Then began the parade. One after another at Einhorn's bail hearing, his supporters took the stand in his defense. A minister, a corporate lawyer, a playwright, an economist, a telephone-company executive. They couldn't imagine Einhorn's harming any living thing. Release of murder defendants pending trial was unheard of, but Einhorn's attorney was soon-to-be U.S. senator Arlen Specter, and bail was set at a staggeringly low $40,000 — only $4,000 of it needed to walk free. It was paid by Barbara Bronfman, a Montreal socialite who had married into the Seagram distillery family and met Einhorn through a common interest in the paranormal. It was Einhorn's new rage, and his orbit of friends had expanded to include Uri Geller, the spoon-bending Israeli illusionist.
::::::::::
TASK:
Reproduce the stretch of the Einhorn bail hearing passage from "Then began the" through "spoon-bending Israeli illusionist.", word for word.
::::::::::
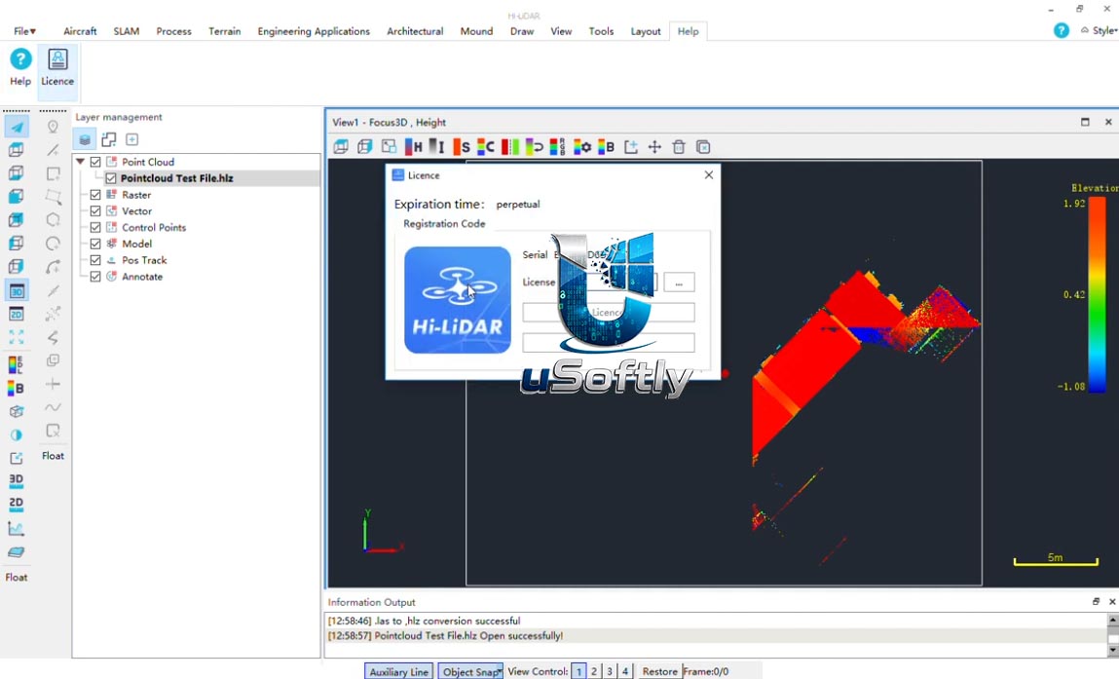This screenshot has height=679, width=1119.
Task: Click the Auxiliary Line button
Action: pos(399,671)
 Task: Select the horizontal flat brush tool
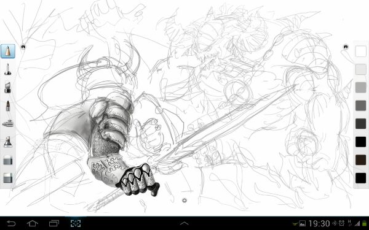8,123
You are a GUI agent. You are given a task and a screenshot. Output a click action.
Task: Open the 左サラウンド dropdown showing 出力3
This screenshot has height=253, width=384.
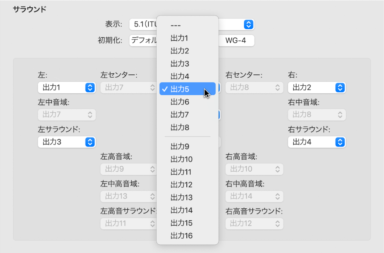(67, 142)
::::::::::
TASK ANSWER:
Then began the parade. One after another at Einhorn's bail hearing, his supporters took the stand in his defense. A minister, a corporate lawyer, a playwright, an economist, a telephone-company executive. They couldn't imagine Einhorn's harming any living thing. Release of murder defendants pending trial was unheard of, but Einhorn's attorney was soon-to-be U.S. senator Arlen Specter, and bail was set at a staggeringly low $40,000 — only $4,000 of it needed to walk free. It was paid by Barbara Bronfman, a Montreal socialite who had married into the Seagram distillery family and met Einhorn through a common interest in the paranormal. It was Einhorn's new rage, and his orbit of friends had expanded to include Uri Geller, the spoon-bending Israeli illusionist.